**** Data for this task
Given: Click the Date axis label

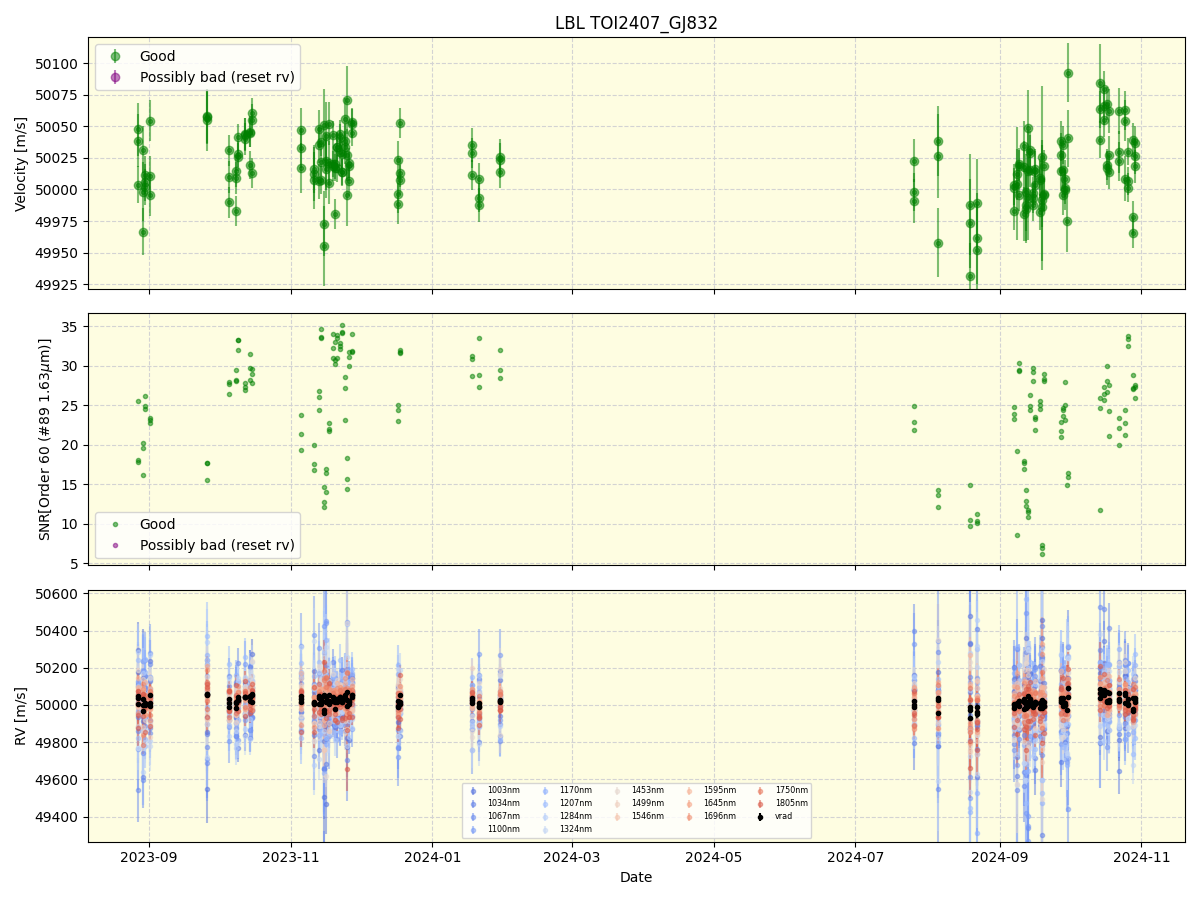Looking at the screenshot, I should pyautogui.click(x=637, y=877).
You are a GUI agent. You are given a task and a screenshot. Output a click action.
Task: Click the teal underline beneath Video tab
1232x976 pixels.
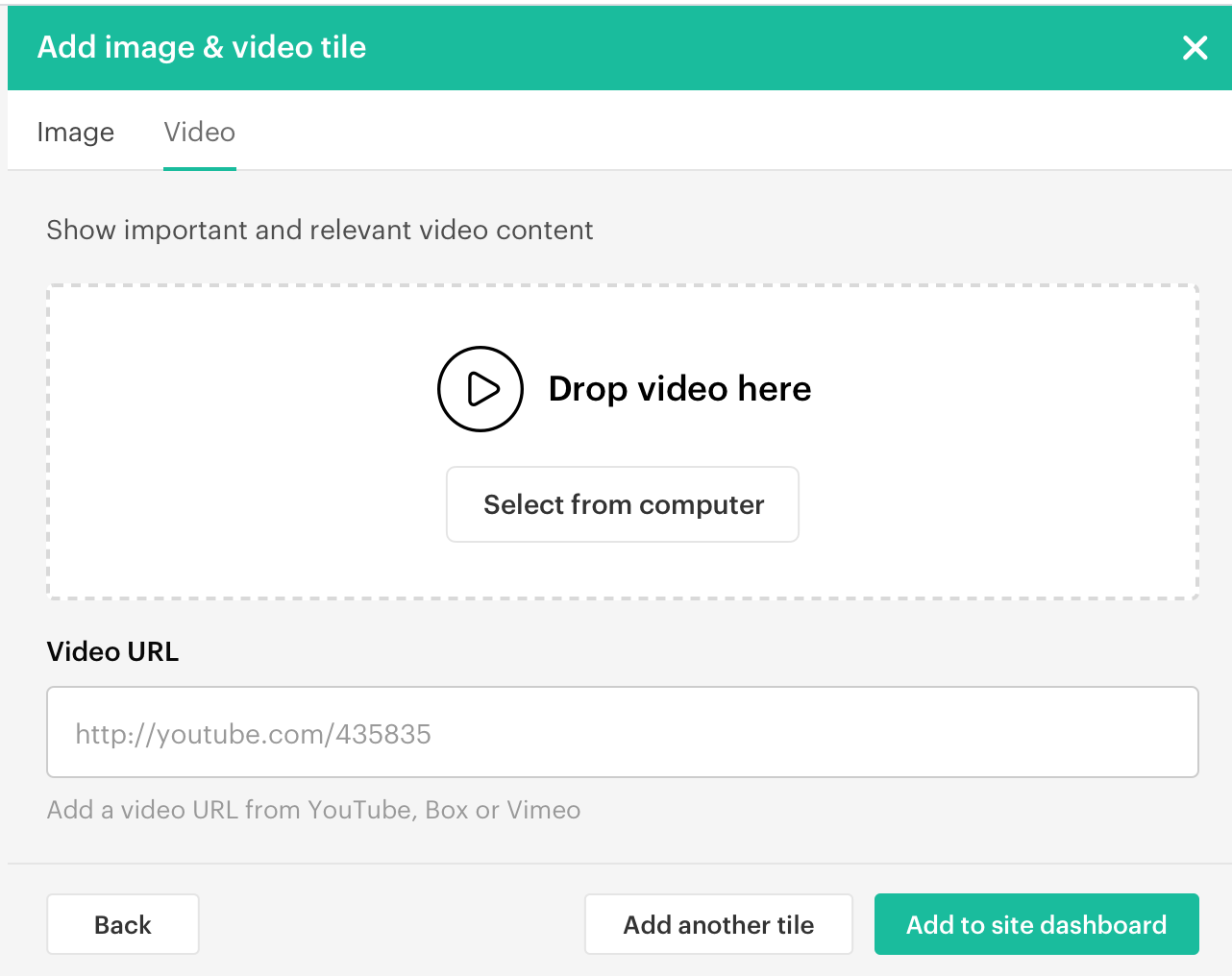click(x=199, y=168)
********
Format the lines of the material as a numbered list, skipping any blank lines. Leave the pictures out.

Written answer:
1. Given: Click the Date axis label
2. Looking at the screenshot, I should pyautogui.click(x=637, y=877).
3. You are a GUI agent. You are given a task and a screenshot. Output a click action.
4. Task: Click the teal underline beneath Video tab
5. 1232x976 pixels.
6. click(x=199, y=168)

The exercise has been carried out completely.